» Entries shown
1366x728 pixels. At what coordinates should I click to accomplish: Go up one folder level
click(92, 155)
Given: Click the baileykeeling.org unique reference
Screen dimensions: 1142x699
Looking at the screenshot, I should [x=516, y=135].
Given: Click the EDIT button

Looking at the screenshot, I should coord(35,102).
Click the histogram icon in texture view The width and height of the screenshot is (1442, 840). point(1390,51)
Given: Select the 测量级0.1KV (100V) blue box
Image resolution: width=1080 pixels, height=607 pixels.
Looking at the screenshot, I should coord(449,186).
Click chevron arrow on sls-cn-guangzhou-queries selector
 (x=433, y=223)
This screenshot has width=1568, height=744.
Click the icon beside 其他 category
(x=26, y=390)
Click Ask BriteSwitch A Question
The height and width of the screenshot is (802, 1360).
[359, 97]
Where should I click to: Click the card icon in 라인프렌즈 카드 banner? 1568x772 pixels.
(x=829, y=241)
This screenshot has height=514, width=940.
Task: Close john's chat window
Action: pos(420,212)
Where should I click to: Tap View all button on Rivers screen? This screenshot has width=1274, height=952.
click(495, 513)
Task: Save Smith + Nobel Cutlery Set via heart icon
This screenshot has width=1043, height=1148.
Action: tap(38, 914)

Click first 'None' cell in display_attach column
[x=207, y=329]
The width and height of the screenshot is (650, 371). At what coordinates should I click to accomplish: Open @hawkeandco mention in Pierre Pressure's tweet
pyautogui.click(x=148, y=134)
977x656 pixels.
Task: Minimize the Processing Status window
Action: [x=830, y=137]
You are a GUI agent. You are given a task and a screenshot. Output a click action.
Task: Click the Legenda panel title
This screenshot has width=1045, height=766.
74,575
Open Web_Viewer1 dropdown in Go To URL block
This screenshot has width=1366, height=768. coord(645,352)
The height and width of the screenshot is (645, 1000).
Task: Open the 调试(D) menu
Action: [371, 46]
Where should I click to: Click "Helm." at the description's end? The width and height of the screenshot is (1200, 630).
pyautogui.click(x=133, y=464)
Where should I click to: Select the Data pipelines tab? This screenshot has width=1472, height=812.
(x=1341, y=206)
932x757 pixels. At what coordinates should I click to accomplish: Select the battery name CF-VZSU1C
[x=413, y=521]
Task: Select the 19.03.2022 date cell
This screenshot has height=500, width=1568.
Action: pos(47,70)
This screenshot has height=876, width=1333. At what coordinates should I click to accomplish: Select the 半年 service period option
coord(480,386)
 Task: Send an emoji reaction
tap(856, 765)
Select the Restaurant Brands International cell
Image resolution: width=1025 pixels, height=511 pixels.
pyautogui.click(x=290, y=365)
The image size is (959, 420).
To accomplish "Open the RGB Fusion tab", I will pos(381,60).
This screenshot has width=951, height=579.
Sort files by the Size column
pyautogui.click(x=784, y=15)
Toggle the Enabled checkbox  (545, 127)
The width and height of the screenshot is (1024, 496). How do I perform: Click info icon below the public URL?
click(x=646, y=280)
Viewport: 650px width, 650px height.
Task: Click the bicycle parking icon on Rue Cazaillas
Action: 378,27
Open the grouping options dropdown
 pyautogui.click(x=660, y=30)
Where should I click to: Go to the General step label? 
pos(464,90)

» What the exercise asks
Each entry above is to be written out exactly.

» Answer to this task
1366x728 pixels. At what coordinates should I click to accomplish: Go up one folder level
click(92, 155)
Given: Click the baileykeeling.org unique reference
Screen dimensions: 1142x699
Looking at the screenshot, I should [x=516, y=135].
Given: Click the EDIT button

Looking at the screenshot, I should coord(35,102).
Click the histogram icon in texture view The width and height of the screenshot is (1442, 840). point(1390,51)
Given: Select the 测量级0.1KV (100V) blue box
Image resolution: width=1080 pixels, height=607 pixels.
Looking at the screenshot, I should coord(449,186).
Click chevron arrow on sls-cn-guangzhou-queries selector
 (x=433, y=223)
This screenshot has width=1568, height=744.
Click the icon beside 其他 category
(x=26, y=390)
Click Ask BriteSwitch A Question
The height and width of the screenshot is (802, 1360).
[359, 97]
Where should I click to: Click the card icon in 라인프렌즈 카드 banner? 1568x772 pixels.
(x=829, y=241)
This screenshot has height=514, width=940.
Task: Close john's chat window
Action: pos(420,212)
Where should I click to: Tap View all button on Rivers screen? This screenshot has width=1274, height=952.
click(495, 513)
Task: Save Smith + Nobel Cutlery Set via heart icon
This screenshot has width=1043, height=1148.
Action: tap(38, 914)

Click first 'None' cell in display_attach column
[x=207, y=329]
The width and height of the screenshot is (650, 371). At what coordinates should I click to accomplish: Open @hawkeandco mention in Pierre Pressure's tweet
pyautogui.click(x=148, y=134)
977x656 pixels.
Task: Minimize the Processing Status window
Action: [x=830, y=137]
You are a GUI agent. You are given a task and a screenshot. Output a click action.
Task: Click the Legenda panel title
This screenshot has width=1045, height=766.
74,575
Open Web_Viewer1 dropdown in Go To URL block
This screenshot has width=1366, height=768. coord(645,352)
The height and width of the screenshot is (645, 1000).
Task: Open the 调试(D) menu
Action: [371, 46]
Where should I click to: Click "Helm." at the description's end? The width and height of the screenshot is (1200, 630).
pyautogui.click(x=133, y=464)
Where should I click to: Select the Data pipelines tab? This screenshot has width=1472, height=812.
(x=1341, y=206)
932x757 pixels. At what coordinates should I click to accomplish: Select the battery name CF-VZSU1C
[x=413, y=521]
Task: Select the 19.03.2022 date cell
This screenshot has height=500, width=1568.
Action: pos(47,70)
This screenshot has height=876, width=1333. At what coordinates should I click to accomplish: Select the 半年 service period option
coord(480,386)
 Task: Send an emoji reaction
tap(856, 765)
Select the Restaurant Brands International cell
Image resolution: width=1025 pixels, height=511 pixels.
pyautogui.click(x=290, y=365)
The image size is (959, 420).
To accomplish "Open the RGB Fusion tab", I will pos(381,60).
This screenshot has width=951, height=579.
Sort files by the Size column
pyautogui.click(x=784, y=15)
Toggle the Enabled checkbox  (545, 127)
The width and height of the screenshot is (1024, 496). How do I perform: Click info icon below the public URL?
click(x=646, y=280)
Viewport: 650px width, 650px height.
Task: Click the bicycle parking icon on Rue Cazaillas
Action: 378,27
Open the grouping options dropdown
 pyautogui.click(x=660, y=30)
Where should I click to: Go to the General step label? 
pos(464,90)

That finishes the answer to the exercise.